Would you print the entire listing exactly, leaving nothing out?

══ DATA FOR ANALYSIS ══

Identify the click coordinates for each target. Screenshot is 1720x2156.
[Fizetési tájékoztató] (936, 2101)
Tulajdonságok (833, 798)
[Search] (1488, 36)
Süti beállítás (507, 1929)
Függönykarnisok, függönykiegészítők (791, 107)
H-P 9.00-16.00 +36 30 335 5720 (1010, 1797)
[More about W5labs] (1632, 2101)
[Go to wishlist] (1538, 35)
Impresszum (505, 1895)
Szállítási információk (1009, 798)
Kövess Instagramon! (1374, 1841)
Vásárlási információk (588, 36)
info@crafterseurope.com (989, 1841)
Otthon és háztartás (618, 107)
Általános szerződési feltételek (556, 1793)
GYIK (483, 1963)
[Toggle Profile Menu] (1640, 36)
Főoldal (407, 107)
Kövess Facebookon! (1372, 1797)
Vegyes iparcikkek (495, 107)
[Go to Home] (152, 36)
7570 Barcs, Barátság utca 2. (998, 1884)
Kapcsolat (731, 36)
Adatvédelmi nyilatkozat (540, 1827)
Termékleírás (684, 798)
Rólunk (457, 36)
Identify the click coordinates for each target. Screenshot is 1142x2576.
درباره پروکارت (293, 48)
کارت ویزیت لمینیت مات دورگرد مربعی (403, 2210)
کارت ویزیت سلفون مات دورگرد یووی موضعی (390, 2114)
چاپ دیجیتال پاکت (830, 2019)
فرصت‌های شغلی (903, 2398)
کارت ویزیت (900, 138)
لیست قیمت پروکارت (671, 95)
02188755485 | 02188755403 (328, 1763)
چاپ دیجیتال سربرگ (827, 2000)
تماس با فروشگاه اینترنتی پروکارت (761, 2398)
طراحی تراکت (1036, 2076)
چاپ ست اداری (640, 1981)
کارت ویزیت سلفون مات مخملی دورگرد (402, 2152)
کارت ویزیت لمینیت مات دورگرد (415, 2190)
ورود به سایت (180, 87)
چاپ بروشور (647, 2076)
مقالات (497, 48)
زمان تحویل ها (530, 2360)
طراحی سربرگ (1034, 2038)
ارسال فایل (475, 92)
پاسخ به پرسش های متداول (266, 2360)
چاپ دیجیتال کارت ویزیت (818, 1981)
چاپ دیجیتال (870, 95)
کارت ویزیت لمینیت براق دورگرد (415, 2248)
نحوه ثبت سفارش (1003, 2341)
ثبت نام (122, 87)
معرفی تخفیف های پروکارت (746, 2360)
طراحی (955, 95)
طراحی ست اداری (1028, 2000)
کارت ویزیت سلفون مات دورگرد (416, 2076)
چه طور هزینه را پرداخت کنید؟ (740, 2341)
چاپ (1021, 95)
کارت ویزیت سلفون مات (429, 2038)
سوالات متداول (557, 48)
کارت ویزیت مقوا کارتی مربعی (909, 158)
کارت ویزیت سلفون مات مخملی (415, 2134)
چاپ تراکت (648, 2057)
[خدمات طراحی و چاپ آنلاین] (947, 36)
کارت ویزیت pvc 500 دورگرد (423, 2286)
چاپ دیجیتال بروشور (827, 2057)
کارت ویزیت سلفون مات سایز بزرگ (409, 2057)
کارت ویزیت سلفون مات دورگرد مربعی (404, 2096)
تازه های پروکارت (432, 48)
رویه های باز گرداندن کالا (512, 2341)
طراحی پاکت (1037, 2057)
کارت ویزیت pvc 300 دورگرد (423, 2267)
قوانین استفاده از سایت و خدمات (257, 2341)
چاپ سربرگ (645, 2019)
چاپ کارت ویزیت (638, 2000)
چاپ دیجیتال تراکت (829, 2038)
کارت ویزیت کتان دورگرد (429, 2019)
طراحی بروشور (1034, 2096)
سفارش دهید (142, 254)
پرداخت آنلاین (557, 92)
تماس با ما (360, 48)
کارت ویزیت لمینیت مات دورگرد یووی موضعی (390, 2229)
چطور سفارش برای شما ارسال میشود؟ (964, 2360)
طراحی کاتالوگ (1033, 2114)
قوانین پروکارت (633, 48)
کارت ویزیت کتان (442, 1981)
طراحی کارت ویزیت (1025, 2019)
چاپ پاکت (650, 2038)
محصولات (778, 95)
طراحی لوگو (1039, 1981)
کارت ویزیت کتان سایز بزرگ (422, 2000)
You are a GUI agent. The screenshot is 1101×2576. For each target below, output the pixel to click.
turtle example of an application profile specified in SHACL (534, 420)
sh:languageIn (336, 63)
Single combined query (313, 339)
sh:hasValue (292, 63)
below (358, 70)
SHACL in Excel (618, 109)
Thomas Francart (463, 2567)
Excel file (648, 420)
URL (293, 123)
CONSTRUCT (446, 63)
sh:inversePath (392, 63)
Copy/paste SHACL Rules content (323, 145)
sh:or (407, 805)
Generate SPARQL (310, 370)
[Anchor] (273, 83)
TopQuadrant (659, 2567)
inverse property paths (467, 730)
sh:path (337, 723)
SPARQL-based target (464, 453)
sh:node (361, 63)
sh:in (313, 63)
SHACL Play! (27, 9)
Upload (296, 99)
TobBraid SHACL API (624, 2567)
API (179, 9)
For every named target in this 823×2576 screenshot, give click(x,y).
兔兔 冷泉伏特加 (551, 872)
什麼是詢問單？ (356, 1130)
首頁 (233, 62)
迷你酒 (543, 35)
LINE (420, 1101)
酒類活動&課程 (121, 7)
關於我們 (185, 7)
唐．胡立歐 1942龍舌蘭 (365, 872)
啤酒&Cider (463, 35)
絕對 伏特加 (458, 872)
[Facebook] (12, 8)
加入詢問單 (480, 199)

═══

> _SOLUTION TO THIS TASK_
Identify the click coordinates for each target. Screenshot is 1720x2156.
[Fizetési tájékoztató] (936, 2101)
Tulajdonságok (833, 798)
[Search] (1488, 36)
Süti beállítás (507, 1929)
Függönykarnisok, függönykiegészítők (791, 107)
H-P 9.00-16.00 +36 30 335 5720 (1010, 1797)
[More about W5labs] (1632, 2101)
[Go to wishlist] (1538, 35)
Impresszum (505, 1895)
Szállítási információk (1009, 798)
Kövess Instagramon! (1374, 1841)
Vásárlási információk (588, 36)
info@crafterseurope.com (989, 1841)
Otthon és háztartás (618, 107)
Általános szerződési feltételek (556, 1793)
GYIK (483, 1963)
[Toggle Profile Menu] (1640, 36)
Főoldal (407, 107)
Kövess Facebookon! (1372, 1797)
Vegyes iparcikkek (495, 107)
[Go to Home] (152, 36)
7570 Barcs, Barátság utca 2. (998, 1884)
Kapcsolat (731, 36)
Adatvédelmi nyilatkozat (540, 1827)
Termékleírás (684, 798)
Rólunk (457, 36)
Identify the click coordinates for each target. Screenshot is 1142x2576.
درباره پروکارت (293, 48)
کارت ویزیت لمینیت مات دورگرد مربعی (403, 2210)
کارت ویزیت سلفون مات دورگرد یووی موضعی (390, 2114)
چاپ دیجیتال پاکت (830, 2019)
فرصت‌های شغلی (903, 2398)
کارت ویزیت (900, 138)
لیست قیمت پروکارت (671, 95)
02188755485 | 02188755403 (328, 1763)
چاپ دیجیتال سربرگ (827, 2000)
تماس با فروشگاه اینترنتی پروکارت (761, 2398)
طراحی تراکت (1036, 2076)
چاپ ست اداری (640, 1981)
کارت ویزیت سلفون مات مخملی دورگرد (402, 2152)
کارت ویزیت لمینیت مات دورگرد (415, 2190)
ورود به سایت (180, 87)
چاپ بروشور (647, 2076)
مقالات (497, 48)
زمان تحویل ها (530, 2360)
طراحی سربرگ (1034, 2038)
ارسال فایل (475, 92)
پاسخ به پرسش های متداول (266, 2360)
چاپ دیجیتال کارت ویزیت (818, 1981)
چاپ دیجیتال (870, 95)
کارت ویزیت لمینیت براق دورگرد (415, 2248)
نحوه ثبت سفارش (1003, 2341)
ثبت نام (122, 87)
معرفی تخفیف های پروکارت (746, 2360)
طراحی (955, 95)
طراحی ست اداری (1028, 2000)
کارت ویزیت سلفون مات دورگرد (416, 2076)
چه طور هزینه را پرداخت کنید؟ (740, 2341)
چاپ (1021, 95)
کارت ویزیت سلفون مات (429, 2038)
سوالات متداول (557, 48)
کارت ویزیت مقوا کارتی مربعی (909, 158)
کارت ویزیت سلفون مات مخملی (415, 2134)
چاپ تراکت (648, 2057)
[خدمات طراحی و چاپ آنلاین] (947, 36)
کارت ویزیت pvc 500 دورگرد (423, 2286)
چاپ دیجیتال بروشور (827, 2057)
کارت ویزیت سلفون مات سایز بزرگ (409, 2057)
کارت ویزیت سلفون مات دورگرد مربعی (404, 2096)
تازه های پروکارت (432, 48)
رویه های باز گرداندن کالا (512, 2341)
طراحی پاکت (1037, 2057)
کارت ویزیت pvc 300 دورگرد (423, 2267)
قوانین استفاده از سایت و خدمات (257, 2341)
چاپ سربرگ (645, 2019)
چاپ کارت ویزیت (638, 2000)
چاپ دیجیتال تراکت (829, 2038)
کارت ویزیت کتان دورگرد (429, 2019)
طراحی بروشور (1034, 2096)
سفارش دهید (142, 254)
پرداخت آنلاین (557, 92)
تماس با ما (360, 48)
کارت ویزیت لمینیت مات دورگرد یووی موضعی (390, 2229)
چطور سفارش برای شما ارسال میشود؟ (964, 2360)
طراحی کاتالوگ (1033, 2114)
قوانین پروکارت (633, 48)
کارت ویزیت کتان (442, 1981)
طراحی کارت ویزیت (1025, 2019)
چاپ پاکت (650, 2038)
محصولات (778, 95)
طراحی لوگو (1039, 1981)
کارت ویزیت کتان سایز بزرگ (422, 2000)
You are a GUI agent. The screenshot is 1101×2576. For each target below, output the pixel to click.
turtle example of an application profile specified in SHACL (534, 420)
sh:languageIn (336, 63)
Single combined query (313, 339)
sh:hasValue (292, 63)
below (358, 70)
SHACL in Excel (618, 109)
Thomas Francart (463, 2567)
Excel file (648, 420)
URL (293, 123)
CONSTRUCT (446, 63)
sh:inversePath (392, 63)
Copy/paste SHACL Rules content (323, 145)
sh:or (407, 805)
Generate SPARQL (310, 370)
[Anchor] (273, 83)
TopQuadrant (659, 2567)
inverse property paths (467, 730)
sh:path (337, 723)
SPARQL-based target (464, 453)
sh:node (361, 63)
sh:in (313, 63)
SHACL Play! (27, 9)
Upload (296, 99)
TobBraid SHACL API (624, 2567)
API (179, 9)
For every named target in this 823×2576 screenshot, give click(x,y).
兔兔 冷泉伏特加 (551, 872)
什麼是詢問單？ (356, 1130)
首頁 (233, 62)
迷你酒 (543, 35)
LINE (420, 1101)
酒類活動&課程 (121, 7)
關於我們 (185, 7)
唐．胡立歐 1942龍舌蘭 (365, 872)
啤酒&Cider (463, 35)
絕對 伏特加 (458, 872)
[Facebook] (12, 8)
加入詢問單 (480, 199)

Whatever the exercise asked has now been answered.